Nesta segunda-feira (12), os policiais civis da Delegacia de Sorriso cumpriram um mandado de prisão preventiva contra um professor investigado pelo crime de estupro de vulnerável contra alunos de uma escola do município de Sorriso. O suspeito, de 42 anos, foi detido enquanto realizava o processo de rescisão de trabalho na prefeitura.
A investigação iniciou neste mês pelo Núcleo de Defesa da Mulher, Criança e Adolescente da Delegacia de Sorriso, após denúncias recebidas referentes à escola municipal onde o professor atuava como bibliotecário.
No dia 2 de junho, a Delegacia de Sorriso foi acionada pelo Conselho Tutelar municipal a respeito dos crimes cometidos pelo professor, que exerce a função de bibliotecário. A mãe de uma estudante procurou a direção da escola, e denunciou que o professor havia tocado o corpo da criança de nove anos.

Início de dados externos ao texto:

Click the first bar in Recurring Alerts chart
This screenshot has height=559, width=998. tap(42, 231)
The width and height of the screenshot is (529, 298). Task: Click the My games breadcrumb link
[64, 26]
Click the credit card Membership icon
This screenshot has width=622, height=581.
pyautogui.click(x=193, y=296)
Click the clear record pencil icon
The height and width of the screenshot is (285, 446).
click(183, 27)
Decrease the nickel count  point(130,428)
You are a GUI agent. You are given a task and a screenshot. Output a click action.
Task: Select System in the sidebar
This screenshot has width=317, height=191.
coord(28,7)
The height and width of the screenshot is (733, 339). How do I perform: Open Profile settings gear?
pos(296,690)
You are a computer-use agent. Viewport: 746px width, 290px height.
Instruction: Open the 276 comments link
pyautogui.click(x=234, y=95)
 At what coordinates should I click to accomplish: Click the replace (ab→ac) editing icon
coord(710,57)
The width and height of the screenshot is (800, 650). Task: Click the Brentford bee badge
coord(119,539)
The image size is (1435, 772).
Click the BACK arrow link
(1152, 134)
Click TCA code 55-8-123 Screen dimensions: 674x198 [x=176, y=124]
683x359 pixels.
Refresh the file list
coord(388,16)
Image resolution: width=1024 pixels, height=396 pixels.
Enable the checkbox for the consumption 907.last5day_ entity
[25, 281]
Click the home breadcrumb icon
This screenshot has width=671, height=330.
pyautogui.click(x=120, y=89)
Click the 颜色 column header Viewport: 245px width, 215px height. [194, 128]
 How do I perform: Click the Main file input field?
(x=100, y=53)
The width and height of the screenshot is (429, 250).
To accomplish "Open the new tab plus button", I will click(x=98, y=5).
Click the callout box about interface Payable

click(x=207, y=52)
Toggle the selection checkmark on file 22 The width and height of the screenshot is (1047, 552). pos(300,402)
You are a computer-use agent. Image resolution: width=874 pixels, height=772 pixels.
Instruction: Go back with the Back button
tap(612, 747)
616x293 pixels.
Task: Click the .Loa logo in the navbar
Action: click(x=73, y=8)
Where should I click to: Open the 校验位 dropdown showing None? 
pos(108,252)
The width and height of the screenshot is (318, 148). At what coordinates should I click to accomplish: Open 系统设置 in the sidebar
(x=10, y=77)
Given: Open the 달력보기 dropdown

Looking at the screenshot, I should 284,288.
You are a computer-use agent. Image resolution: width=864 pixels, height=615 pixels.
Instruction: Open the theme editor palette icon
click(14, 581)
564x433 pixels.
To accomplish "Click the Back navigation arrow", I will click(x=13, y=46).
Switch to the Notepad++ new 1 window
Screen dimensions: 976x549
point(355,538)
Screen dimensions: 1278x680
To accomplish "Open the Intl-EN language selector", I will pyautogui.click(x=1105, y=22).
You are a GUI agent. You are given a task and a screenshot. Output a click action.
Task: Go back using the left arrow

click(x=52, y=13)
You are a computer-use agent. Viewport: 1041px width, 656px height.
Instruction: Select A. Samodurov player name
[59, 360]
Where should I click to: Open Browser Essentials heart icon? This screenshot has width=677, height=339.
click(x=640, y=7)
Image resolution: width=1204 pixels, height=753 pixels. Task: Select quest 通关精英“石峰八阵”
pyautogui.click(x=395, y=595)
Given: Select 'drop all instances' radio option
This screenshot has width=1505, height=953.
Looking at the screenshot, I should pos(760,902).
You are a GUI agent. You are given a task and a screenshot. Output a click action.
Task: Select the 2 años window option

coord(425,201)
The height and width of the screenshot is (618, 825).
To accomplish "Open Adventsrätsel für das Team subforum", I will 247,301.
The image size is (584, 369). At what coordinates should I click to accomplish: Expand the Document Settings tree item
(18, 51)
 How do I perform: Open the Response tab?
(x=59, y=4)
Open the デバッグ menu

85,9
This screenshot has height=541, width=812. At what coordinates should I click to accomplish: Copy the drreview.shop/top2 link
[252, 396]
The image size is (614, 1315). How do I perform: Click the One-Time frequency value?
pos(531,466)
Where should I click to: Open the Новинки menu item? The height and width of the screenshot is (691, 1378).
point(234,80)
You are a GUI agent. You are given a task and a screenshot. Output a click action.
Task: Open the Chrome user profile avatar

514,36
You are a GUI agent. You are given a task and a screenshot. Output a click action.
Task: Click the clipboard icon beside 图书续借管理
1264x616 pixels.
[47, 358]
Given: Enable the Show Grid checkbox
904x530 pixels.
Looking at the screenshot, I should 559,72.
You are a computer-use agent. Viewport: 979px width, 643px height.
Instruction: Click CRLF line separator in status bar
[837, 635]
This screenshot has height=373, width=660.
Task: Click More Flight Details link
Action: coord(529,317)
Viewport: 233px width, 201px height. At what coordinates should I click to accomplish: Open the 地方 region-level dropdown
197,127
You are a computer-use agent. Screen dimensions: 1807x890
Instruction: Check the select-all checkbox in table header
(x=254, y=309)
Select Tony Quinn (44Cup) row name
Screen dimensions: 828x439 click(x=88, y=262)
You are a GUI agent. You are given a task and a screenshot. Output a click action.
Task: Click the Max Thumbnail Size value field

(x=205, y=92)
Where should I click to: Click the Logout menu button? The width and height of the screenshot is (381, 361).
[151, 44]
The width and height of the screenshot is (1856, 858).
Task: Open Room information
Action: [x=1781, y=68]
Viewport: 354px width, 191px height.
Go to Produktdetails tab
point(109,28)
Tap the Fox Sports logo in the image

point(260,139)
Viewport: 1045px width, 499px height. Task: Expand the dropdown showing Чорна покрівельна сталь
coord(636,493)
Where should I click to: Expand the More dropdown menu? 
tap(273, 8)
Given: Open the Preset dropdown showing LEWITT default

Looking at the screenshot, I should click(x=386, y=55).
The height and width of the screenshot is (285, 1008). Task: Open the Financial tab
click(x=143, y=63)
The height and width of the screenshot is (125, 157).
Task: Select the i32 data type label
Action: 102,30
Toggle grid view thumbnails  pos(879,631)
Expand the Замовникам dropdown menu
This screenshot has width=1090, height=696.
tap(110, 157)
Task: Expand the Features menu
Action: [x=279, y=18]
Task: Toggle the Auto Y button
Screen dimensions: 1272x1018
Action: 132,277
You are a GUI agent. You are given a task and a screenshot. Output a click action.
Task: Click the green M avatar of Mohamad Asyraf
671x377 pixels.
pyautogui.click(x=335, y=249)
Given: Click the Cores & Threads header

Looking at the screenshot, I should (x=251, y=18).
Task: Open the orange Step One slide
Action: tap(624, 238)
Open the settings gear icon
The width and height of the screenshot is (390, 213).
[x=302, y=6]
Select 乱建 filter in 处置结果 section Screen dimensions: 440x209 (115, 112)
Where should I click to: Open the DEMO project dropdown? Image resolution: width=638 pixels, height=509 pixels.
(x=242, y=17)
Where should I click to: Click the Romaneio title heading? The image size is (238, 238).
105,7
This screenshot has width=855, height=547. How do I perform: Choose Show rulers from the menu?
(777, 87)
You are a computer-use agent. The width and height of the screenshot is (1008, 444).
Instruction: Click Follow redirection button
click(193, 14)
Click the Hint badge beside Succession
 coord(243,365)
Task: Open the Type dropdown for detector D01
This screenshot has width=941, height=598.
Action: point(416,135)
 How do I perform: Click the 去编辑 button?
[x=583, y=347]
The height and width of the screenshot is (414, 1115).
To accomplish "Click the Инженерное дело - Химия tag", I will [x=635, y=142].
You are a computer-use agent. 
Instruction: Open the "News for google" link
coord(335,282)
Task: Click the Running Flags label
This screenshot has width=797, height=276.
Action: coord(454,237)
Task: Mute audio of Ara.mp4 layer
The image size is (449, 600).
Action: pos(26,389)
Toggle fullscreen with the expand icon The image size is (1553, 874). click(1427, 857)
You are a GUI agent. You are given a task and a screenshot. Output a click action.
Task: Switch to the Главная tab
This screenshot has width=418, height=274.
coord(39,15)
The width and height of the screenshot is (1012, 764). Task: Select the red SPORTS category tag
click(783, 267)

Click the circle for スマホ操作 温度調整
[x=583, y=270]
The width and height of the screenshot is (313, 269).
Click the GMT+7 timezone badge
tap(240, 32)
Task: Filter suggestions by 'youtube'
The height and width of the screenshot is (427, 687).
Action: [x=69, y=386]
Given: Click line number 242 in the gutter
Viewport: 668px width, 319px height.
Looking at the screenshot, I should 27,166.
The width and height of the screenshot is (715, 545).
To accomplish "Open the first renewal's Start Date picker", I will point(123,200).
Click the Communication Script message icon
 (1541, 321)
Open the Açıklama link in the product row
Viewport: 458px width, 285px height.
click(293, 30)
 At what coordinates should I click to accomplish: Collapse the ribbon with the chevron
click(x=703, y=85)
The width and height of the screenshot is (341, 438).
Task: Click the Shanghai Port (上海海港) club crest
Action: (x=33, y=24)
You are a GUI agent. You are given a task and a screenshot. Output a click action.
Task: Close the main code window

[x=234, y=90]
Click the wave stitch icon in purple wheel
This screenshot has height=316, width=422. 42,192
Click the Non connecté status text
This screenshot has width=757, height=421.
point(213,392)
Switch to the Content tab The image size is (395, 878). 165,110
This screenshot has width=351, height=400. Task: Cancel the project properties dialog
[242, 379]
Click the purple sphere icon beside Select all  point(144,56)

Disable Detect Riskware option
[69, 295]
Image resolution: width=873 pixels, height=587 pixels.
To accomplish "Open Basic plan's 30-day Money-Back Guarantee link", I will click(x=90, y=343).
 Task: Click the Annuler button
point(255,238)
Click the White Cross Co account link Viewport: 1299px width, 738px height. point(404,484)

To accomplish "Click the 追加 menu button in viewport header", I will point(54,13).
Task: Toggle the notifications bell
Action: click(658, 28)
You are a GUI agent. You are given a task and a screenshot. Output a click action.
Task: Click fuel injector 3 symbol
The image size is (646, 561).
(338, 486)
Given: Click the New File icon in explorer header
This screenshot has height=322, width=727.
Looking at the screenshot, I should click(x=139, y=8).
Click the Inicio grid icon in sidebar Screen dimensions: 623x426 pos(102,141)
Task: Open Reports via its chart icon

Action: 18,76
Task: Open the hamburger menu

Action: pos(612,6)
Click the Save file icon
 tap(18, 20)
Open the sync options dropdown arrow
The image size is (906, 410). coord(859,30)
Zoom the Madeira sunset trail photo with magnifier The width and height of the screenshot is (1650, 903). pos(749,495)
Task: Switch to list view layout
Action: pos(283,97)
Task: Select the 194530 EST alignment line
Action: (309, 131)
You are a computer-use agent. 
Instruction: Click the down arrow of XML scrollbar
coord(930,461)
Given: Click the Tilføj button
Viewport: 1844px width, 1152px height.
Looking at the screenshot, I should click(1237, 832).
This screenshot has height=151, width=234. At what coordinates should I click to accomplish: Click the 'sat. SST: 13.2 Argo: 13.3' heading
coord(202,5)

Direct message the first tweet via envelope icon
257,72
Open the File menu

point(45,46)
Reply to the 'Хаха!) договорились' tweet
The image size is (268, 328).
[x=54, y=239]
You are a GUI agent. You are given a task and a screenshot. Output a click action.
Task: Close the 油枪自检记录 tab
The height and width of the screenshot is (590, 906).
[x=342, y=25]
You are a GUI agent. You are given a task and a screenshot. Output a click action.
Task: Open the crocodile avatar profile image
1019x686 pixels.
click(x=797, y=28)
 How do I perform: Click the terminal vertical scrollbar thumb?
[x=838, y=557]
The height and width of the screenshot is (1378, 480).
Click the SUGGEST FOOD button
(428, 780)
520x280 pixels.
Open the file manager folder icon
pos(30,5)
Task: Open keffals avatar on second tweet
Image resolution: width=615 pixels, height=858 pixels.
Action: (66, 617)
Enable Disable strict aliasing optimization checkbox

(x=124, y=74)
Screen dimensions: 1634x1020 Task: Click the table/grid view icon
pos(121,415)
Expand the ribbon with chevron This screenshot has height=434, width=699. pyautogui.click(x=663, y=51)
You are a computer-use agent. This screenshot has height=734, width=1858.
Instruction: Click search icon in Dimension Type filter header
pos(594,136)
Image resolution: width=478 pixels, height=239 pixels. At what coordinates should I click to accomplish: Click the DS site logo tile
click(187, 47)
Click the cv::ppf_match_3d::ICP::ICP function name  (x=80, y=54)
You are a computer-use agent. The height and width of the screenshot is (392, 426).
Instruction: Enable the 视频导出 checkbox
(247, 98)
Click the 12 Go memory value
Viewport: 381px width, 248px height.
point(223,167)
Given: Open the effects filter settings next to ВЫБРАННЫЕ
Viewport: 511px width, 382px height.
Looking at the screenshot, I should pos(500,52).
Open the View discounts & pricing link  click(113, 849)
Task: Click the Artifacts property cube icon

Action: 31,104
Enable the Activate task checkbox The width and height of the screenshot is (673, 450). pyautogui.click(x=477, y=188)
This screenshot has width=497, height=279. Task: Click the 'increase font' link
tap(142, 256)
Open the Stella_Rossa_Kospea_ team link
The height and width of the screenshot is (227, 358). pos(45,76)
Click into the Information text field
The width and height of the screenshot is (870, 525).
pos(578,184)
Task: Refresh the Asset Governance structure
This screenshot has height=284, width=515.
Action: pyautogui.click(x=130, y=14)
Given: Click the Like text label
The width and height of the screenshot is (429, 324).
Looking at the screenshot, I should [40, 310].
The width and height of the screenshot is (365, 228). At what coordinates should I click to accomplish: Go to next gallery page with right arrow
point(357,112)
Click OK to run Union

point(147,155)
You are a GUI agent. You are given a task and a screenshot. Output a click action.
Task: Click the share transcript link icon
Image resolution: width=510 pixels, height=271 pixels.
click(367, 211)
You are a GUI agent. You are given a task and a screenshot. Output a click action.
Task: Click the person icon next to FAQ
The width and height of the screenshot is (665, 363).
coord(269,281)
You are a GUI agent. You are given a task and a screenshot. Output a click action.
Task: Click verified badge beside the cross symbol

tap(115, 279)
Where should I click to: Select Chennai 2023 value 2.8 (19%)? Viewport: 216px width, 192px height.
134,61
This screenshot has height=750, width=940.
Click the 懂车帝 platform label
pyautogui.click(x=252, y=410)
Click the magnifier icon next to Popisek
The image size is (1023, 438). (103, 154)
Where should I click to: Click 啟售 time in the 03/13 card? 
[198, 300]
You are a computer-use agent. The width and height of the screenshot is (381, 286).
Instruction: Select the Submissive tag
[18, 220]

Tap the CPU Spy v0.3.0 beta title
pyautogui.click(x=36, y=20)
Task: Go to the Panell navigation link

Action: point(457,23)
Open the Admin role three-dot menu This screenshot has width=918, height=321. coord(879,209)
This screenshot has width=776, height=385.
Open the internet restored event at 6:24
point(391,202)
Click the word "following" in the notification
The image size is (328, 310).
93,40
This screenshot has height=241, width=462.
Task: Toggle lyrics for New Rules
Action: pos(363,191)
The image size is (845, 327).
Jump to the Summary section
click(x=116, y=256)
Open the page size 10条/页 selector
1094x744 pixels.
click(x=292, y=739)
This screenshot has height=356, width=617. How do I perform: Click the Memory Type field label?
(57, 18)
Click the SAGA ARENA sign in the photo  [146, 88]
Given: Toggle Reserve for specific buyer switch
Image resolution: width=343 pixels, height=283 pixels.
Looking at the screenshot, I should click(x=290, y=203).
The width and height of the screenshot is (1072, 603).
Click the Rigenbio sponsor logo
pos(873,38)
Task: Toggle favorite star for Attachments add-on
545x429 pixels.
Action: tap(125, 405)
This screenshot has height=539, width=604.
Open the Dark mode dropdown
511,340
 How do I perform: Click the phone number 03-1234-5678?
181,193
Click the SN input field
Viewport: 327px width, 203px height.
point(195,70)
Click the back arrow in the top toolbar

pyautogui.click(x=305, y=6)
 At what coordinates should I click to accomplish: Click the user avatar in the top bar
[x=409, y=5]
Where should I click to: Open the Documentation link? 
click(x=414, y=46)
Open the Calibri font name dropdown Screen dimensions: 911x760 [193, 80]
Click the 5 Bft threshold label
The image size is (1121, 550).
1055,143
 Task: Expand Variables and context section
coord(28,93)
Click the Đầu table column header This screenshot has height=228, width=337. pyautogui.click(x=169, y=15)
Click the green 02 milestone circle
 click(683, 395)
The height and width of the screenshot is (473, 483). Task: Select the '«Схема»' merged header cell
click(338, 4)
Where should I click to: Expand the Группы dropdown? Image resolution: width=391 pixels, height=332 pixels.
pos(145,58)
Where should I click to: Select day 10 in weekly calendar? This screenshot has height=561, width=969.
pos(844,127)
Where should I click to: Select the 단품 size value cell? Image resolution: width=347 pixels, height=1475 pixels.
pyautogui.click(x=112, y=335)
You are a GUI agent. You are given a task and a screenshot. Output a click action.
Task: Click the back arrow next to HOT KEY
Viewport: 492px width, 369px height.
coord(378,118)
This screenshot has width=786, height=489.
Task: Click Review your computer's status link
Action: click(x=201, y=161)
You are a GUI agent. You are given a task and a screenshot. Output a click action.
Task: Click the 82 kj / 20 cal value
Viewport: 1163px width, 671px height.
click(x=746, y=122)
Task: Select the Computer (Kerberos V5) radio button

Boletins de ocorrência foram registrados na Delegacia de Sorriso, relatando os atos criminosos do professor, tinha como vítimas crianças entre nove e 12 anos. Durante a investigação, a Polícia Civil colheu depoimentos das vítimas, todas ouvidas em entrevistas especializadas com o auxílio de uma psicóloga, que confirmaram os atos cometidos pelo professor.
Diversas alunas informaram que se sentiram constrangidas durante as aulas ministradas pelo professor, pois ele as tocava fisicamente desrespeitosamente. Além disso, o suspeito ameaçava, caso as vítimas revelassem o que estava acontecendo. Uma das vítimas afirmou que o professor passou as mãos pelo seu corpo, na fila do lanche, em público, assim como já havia feito com outras crianças e adolescentes da escola.
A Delegada Jéssica Cristina Assis informou que oito alunos foram ouvidos no procedimento especial, e que provavelmente existiram mais vítimas, que serão ouvidos posteriormente. Com base em outras informações reunidas durante a investigação, além dos relatos das vítimas, a delegada solicitou a prisão preventiva do professor, que foi deferida pelo julgamento da Comarca local.
“Acreditamos que o suspeito vinha cometendo esses crimes de forma reiterada, confiante na impunidade e na descrição das vítimas por serem crianças. Há indícios de que existem outras vítimas desse agressor, que ainda precisam ser identificados e ouvidos”, explicou a delegada.